WORK INSTRUCTIONS:
Your answer is a copy of every line in the records where "computer" appears.

GIVEN INFORMATION:

※

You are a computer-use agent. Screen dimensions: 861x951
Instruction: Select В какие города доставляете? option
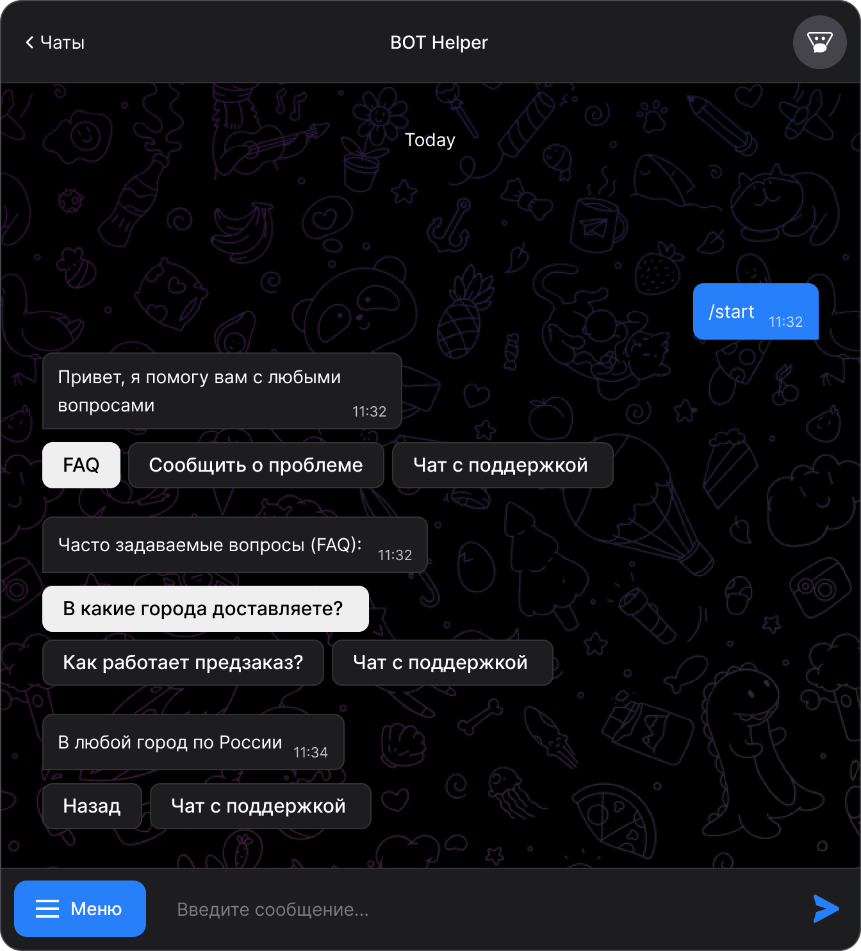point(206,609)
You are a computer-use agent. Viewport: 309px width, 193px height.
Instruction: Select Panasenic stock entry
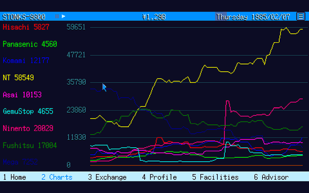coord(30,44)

※

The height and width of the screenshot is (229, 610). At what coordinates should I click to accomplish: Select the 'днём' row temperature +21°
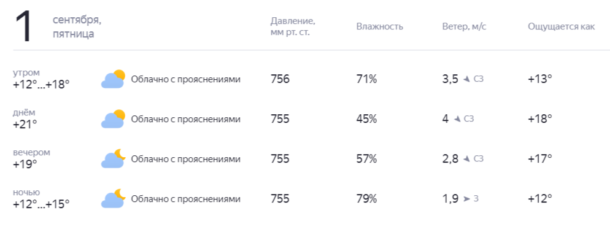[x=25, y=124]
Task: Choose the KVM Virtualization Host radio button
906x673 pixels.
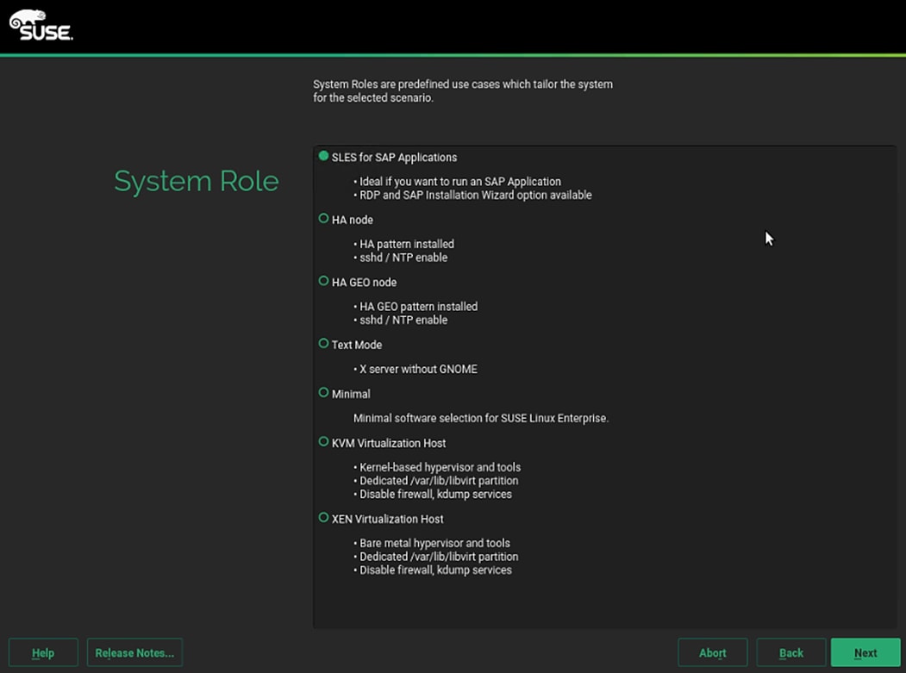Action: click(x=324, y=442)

※

ANSWER AREA:
You are a computer-use agent. Screen dimensions: 861x951
You are a computer-use agent. Viewport: 309px width, 193px height.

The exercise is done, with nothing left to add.